- PROBLEM TO SOLVE: Only the lines below starting at the one containing "algemene voorwaarden (676, 770)" and ending at the one containing "Authors List (15, 10)" belong in the answer, each copied exactly.

- RECORDS PROVIDED:
- - -

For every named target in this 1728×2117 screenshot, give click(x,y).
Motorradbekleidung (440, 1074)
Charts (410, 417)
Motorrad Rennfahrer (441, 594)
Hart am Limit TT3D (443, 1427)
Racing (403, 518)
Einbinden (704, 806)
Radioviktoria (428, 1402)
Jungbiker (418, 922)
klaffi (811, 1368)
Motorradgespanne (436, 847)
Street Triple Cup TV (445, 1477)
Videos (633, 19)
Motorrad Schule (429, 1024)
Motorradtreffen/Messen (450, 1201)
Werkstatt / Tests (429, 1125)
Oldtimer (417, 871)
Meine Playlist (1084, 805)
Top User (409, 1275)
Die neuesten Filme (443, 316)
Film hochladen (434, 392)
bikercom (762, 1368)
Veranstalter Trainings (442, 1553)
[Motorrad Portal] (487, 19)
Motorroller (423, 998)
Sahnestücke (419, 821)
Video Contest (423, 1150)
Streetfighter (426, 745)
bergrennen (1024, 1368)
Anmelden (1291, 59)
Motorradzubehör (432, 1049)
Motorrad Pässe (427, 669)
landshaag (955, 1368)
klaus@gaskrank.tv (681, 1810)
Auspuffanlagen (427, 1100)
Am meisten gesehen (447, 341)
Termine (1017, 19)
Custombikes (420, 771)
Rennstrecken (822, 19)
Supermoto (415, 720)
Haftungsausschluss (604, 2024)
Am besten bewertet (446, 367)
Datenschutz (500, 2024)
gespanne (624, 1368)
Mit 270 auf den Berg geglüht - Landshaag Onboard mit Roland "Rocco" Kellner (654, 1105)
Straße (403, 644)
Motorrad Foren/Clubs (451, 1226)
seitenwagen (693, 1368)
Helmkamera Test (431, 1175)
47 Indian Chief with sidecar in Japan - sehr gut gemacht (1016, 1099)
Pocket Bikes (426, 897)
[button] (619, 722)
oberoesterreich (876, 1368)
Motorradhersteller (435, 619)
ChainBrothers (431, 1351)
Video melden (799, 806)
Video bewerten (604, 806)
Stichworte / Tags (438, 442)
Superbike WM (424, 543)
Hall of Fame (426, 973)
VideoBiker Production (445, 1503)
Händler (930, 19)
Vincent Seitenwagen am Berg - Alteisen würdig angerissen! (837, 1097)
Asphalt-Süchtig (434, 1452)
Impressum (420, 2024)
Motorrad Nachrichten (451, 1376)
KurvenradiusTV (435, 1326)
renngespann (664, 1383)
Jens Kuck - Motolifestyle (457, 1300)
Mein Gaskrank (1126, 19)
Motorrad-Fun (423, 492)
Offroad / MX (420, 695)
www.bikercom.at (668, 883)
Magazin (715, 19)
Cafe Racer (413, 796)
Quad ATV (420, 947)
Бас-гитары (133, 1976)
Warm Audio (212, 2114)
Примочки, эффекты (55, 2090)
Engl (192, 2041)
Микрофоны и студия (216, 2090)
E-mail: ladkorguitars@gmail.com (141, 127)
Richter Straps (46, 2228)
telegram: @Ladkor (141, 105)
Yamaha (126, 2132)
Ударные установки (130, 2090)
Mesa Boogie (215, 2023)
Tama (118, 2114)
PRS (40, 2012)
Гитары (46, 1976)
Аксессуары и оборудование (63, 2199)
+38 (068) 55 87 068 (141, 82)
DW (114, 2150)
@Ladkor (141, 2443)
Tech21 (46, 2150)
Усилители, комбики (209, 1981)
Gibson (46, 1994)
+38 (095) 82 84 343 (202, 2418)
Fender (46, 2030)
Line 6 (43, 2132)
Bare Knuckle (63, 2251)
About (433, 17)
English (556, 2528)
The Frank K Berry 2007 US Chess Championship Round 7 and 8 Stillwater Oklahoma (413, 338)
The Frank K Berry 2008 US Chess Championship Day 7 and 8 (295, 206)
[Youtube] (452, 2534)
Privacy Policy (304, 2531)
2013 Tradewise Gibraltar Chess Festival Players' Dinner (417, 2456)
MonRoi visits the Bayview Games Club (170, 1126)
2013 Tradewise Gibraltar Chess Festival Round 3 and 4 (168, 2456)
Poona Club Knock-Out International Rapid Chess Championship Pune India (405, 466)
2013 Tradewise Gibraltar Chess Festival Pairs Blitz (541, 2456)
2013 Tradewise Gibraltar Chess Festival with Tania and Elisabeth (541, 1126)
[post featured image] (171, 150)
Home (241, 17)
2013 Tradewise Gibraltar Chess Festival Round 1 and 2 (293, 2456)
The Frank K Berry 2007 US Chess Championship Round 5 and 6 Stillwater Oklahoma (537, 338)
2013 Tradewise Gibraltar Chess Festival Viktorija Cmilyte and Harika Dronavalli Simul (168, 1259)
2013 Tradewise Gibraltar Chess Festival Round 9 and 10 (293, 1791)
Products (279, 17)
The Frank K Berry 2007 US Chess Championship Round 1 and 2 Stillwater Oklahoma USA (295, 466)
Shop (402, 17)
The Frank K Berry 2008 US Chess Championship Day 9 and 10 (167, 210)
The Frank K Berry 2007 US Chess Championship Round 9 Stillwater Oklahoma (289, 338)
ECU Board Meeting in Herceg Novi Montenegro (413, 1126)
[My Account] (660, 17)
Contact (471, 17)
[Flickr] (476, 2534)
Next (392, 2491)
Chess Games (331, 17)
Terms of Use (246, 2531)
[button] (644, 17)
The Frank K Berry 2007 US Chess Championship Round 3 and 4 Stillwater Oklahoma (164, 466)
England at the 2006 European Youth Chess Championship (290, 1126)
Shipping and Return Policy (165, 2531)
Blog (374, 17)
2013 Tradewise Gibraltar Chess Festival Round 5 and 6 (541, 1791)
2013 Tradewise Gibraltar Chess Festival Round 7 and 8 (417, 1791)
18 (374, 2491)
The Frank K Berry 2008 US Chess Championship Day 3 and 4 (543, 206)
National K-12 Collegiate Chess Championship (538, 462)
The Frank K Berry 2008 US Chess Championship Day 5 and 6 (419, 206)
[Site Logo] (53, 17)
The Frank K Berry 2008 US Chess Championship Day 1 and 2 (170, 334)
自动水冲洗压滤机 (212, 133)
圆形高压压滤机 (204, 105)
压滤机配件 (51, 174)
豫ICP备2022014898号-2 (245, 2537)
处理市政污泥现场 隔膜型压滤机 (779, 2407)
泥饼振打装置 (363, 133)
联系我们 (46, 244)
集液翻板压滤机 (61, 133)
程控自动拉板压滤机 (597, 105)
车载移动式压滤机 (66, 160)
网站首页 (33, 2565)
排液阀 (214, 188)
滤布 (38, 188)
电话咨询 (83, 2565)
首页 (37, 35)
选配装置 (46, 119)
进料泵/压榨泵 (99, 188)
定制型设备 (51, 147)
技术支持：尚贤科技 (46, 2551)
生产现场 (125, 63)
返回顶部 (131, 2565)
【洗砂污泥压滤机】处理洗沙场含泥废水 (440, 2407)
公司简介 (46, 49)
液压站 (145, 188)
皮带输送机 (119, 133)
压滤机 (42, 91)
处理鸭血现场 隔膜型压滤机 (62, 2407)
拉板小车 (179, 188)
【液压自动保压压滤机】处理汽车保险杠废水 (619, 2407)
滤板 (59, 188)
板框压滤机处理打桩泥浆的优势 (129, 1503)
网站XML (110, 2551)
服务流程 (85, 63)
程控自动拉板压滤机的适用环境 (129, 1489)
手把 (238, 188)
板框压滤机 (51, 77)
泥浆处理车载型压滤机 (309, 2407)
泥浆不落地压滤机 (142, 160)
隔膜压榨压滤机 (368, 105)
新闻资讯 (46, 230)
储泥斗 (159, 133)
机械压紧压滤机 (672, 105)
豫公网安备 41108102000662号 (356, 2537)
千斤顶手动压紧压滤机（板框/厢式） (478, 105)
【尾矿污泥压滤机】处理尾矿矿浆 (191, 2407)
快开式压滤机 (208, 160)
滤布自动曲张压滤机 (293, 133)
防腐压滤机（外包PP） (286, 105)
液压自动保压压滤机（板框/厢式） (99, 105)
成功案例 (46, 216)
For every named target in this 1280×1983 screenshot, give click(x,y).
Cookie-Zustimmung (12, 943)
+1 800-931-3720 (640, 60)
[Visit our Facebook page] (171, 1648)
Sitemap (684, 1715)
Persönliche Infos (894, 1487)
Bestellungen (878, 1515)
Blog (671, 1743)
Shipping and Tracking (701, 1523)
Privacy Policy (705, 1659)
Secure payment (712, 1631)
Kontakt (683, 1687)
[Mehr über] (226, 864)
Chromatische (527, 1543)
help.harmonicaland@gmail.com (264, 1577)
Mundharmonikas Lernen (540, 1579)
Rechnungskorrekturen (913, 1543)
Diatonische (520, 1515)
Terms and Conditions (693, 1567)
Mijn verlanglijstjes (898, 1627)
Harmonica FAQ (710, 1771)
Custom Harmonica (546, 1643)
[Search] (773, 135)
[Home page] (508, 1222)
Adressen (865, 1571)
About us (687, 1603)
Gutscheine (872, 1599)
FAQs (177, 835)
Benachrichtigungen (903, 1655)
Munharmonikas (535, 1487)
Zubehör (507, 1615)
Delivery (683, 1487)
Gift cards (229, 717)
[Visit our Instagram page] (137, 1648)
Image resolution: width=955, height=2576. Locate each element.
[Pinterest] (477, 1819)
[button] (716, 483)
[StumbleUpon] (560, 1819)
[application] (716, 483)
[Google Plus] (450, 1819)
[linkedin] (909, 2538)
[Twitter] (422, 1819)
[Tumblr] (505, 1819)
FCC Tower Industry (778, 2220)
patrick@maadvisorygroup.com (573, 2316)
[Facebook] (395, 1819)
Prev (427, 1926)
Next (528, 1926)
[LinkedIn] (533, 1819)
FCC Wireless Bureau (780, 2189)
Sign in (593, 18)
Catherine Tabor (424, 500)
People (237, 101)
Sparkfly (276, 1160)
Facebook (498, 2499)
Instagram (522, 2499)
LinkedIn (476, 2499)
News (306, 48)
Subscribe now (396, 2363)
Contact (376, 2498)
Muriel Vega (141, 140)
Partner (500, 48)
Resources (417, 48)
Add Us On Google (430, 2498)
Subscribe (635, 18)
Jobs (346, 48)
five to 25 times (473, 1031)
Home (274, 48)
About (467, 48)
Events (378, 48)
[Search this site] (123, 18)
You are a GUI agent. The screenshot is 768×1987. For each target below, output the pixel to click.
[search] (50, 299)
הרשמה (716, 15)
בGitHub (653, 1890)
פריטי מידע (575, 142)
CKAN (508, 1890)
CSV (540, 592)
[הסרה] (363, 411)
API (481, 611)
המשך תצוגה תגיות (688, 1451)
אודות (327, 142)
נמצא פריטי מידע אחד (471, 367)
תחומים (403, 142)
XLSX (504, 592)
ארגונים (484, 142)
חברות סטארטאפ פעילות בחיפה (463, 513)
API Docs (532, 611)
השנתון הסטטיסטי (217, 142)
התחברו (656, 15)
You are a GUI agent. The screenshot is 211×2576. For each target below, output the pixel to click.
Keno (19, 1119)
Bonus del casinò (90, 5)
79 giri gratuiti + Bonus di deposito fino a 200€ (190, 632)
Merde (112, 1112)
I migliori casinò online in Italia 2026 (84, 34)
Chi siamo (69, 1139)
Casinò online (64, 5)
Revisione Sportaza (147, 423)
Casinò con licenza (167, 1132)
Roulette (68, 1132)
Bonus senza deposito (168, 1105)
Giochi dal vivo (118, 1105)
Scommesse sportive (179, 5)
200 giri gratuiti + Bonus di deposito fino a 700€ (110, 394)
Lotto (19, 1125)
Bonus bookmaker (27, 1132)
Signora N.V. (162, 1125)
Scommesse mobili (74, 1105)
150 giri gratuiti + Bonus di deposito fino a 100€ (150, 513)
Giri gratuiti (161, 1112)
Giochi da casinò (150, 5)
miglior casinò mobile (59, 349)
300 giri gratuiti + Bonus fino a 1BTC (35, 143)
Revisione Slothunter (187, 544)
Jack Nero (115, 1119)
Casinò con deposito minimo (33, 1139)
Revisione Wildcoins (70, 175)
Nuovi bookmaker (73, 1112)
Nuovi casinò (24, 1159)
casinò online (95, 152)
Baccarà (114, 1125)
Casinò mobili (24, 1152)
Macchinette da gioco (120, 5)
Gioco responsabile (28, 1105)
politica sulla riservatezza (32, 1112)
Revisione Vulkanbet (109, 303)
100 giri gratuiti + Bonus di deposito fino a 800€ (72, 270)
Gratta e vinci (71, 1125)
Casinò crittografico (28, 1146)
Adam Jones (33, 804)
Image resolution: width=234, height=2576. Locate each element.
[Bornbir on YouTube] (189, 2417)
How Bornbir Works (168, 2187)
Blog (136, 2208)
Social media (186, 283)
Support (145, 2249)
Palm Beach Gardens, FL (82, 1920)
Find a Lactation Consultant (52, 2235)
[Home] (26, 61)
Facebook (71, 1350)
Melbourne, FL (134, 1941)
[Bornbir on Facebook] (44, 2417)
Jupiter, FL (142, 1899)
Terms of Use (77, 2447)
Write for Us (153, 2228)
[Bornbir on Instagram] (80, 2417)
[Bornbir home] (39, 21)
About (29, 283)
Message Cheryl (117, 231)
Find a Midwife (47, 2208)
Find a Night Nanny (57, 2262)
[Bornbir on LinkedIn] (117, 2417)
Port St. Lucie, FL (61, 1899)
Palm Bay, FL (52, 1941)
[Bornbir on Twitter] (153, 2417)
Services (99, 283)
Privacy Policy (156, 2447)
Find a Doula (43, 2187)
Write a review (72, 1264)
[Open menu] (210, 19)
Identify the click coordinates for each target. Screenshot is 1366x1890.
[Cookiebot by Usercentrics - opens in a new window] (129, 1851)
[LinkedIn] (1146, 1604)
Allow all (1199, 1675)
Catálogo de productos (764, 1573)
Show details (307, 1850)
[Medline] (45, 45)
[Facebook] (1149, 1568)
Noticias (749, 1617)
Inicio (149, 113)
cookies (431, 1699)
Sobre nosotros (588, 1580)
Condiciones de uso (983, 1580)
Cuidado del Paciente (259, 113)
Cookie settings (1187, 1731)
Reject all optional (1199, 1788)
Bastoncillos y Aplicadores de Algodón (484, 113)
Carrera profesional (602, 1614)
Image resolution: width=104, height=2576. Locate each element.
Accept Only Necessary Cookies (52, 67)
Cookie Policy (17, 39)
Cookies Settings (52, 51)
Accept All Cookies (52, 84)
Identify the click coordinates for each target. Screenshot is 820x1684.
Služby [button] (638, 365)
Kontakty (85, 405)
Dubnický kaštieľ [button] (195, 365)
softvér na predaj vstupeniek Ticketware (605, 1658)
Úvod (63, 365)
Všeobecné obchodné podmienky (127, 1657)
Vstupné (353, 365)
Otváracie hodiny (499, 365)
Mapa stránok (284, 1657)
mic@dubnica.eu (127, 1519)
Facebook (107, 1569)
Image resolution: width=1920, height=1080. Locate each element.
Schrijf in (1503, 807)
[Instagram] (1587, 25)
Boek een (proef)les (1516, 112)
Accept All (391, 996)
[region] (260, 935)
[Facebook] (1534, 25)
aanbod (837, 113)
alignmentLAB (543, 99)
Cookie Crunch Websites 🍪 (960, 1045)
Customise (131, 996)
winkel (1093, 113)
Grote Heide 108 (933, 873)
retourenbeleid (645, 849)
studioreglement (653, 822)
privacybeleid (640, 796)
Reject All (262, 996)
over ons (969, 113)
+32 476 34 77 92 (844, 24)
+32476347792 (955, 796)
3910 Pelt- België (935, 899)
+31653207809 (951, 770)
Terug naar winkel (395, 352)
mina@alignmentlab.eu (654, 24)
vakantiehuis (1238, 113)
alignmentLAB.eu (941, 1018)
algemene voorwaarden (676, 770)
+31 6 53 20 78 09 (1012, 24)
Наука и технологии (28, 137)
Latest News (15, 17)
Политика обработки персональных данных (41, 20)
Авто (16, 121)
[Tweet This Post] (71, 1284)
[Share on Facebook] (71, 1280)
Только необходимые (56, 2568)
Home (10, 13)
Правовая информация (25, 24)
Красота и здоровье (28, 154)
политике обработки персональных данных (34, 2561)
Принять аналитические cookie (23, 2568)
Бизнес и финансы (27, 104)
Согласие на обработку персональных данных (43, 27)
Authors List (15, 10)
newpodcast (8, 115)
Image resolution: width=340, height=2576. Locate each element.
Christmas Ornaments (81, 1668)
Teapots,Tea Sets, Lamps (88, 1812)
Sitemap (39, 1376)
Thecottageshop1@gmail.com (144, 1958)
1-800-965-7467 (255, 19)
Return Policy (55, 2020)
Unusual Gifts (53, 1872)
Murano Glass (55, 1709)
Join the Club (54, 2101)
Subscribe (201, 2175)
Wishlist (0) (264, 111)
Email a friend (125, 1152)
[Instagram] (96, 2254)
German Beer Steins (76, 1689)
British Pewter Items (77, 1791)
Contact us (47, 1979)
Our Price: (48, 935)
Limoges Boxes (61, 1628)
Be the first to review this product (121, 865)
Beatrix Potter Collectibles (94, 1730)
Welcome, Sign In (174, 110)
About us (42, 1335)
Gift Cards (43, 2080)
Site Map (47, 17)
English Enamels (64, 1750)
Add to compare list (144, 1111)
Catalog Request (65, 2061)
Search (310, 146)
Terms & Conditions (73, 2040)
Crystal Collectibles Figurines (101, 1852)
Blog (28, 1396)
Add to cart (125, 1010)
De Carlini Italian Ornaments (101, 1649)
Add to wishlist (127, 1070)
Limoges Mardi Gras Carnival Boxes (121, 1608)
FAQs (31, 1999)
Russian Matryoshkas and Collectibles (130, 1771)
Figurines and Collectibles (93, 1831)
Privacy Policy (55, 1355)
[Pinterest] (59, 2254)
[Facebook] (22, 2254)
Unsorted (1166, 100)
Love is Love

- - -

- EXERCISE SOLUTION:
algemene voorwaarden (676, 770)
+31 6 53 20 78 09 (1012, 24)
Наука и технологии (28, 137)
Latest News (15, 17)
Политика обработки персональных данных (41, 20)
Авто (16, 121)
[Tweet This Post] (71, 1284)
[Share on Facebook] (71, 1280)
Только необходимые (56, 2568)
Home (10, 13)
Правовая информация (25, 24)
Красота и здоровье (28, 154)
политике обработки персональных данных (34, 2561)
Принять аналитические cookie (23, 2568)
Бизнес и финансы (27, 104)
Согласие на обработку персональных данных (43, 27)
Authors List (15, 10)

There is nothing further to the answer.